— start —

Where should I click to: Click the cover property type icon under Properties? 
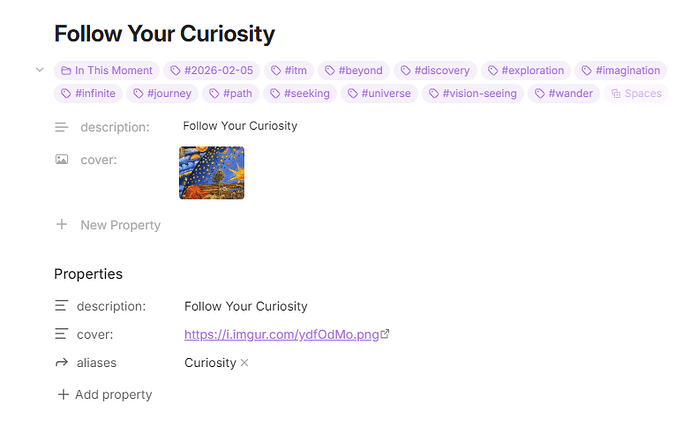pyautogui.click(x=62, y=334)
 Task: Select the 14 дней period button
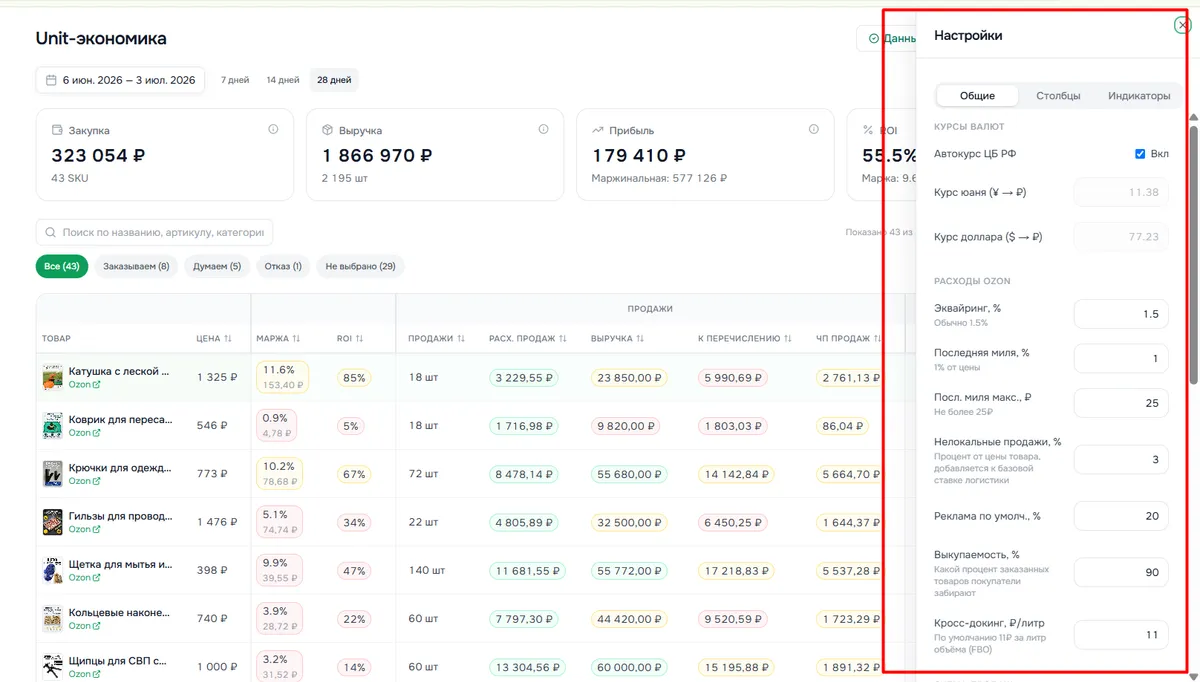tap(283, 80)
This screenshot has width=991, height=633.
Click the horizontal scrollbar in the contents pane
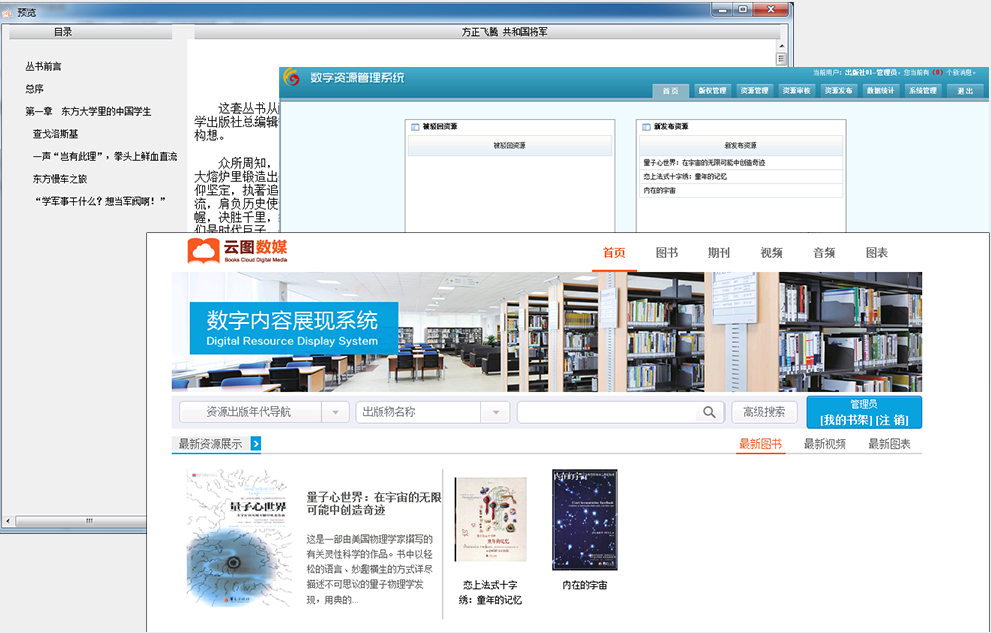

— end —

= Short problem =
Present the records above as a Markdown table with the columns No. and Line, one numbered row per line, skipping blank lines and leaving the pictures out.

= Solution to this task =
| No. | Line |
|---|---|
| 1 | Where should I click to: Click the cover property type icon under Properties?  |
| 2 | pyautogui.click(x=62, y=334) |
| 3 |  Task: Select the 14 дней period button |
| 4 | tap(283, 80) |
| 5 | This screenshot has width=991, height=633. |
| 6 | Click the horizontal scrollbar in the contents pane |